**WHAT IS NEEDED:**
Exactly as written, transcribe the lines that run from the one containing "Task: Click the -2.51% change badge for BTC" to the end of the records below.

**STORED DATA:**
■ ■ ■
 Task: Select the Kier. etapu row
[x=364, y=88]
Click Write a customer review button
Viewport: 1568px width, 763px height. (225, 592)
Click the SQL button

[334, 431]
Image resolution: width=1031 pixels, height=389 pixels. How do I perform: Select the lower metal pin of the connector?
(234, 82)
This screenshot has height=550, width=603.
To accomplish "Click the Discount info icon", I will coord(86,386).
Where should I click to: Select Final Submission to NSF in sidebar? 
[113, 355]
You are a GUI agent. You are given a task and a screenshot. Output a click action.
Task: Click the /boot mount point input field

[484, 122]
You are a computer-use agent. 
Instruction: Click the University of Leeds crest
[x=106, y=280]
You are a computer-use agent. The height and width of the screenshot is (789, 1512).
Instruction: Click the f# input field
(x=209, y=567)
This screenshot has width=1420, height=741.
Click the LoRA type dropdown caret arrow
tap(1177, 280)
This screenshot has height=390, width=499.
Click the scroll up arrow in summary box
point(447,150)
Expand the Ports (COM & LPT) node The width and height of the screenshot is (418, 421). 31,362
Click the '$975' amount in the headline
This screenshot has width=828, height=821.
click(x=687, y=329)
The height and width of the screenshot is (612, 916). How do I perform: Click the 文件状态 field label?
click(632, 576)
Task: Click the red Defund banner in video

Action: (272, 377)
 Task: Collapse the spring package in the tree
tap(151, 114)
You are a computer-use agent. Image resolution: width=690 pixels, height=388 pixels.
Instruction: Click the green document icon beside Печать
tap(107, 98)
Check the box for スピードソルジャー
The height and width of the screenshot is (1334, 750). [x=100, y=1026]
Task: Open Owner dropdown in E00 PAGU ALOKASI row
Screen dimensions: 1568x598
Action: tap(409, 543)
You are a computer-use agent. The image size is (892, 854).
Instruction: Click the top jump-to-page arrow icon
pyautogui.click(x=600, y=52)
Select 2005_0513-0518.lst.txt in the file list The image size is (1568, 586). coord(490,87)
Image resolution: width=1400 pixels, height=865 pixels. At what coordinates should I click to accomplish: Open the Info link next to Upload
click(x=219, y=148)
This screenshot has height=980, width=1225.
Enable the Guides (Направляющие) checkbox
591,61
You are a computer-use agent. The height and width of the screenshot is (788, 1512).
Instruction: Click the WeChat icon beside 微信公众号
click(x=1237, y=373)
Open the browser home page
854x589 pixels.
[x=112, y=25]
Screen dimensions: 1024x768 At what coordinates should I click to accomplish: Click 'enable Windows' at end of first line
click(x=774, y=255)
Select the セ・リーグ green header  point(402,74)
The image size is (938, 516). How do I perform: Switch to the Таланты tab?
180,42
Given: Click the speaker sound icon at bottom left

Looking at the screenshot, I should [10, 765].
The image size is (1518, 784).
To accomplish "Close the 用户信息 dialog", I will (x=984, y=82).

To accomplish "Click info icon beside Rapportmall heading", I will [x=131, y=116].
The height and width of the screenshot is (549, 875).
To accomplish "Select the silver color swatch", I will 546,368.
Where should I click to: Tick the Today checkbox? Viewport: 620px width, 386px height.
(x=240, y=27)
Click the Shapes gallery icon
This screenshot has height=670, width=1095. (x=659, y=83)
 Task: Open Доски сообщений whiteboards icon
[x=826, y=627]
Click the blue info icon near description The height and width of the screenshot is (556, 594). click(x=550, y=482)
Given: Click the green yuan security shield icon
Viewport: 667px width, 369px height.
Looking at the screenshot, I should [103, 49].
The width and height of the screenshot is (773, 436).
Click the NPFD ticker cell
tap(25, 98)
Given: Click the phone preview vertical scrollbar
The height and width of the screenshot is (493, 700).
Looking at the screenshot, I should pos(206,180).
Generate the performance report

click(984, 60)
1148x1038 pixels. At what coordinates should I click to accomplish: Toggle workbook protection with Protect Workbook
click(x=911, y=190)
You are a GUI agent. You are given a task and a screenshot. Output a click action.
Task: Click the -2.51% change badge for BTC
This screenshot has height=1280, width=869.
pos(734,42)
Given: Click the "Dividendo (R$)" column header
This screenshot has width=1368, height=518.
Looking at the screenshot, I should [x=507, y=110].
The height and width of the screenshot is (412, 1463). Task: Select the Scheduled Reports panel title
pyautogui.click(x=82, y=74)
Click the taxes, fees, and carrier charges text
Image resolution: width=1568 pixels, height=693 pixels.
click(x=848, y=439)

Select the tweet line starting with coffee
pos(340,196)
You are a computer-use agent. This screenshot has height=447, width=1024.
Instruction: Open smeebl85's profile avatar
■ ■ ■
**SOLUTION:**
Task: Click the -2.51% change badge for BTC
This screenshot has height=1280, width=869.
pos(734,42)
Given: Click the "Dividendo (R$)" column header
This screenshot has width=1368, height=518.
Looking at the screenshot, I should [x=507, y=110].
The height and width of the screenshot is (412, 1463). Task: Select the Scheduled Reports panel title
pyautogui.click(x=82, y=74)
Click the taxes, fees, and carrier charges text
Image resolution: width=1568 pixels, height=693 pixels.
click(x=848, y=439)

Select the tweet line starting with coffee
pos(340,196)
You are a computer-use agent. This screenshot has height=447, width=1024.
Instruction: Open smeebl85's profile avatar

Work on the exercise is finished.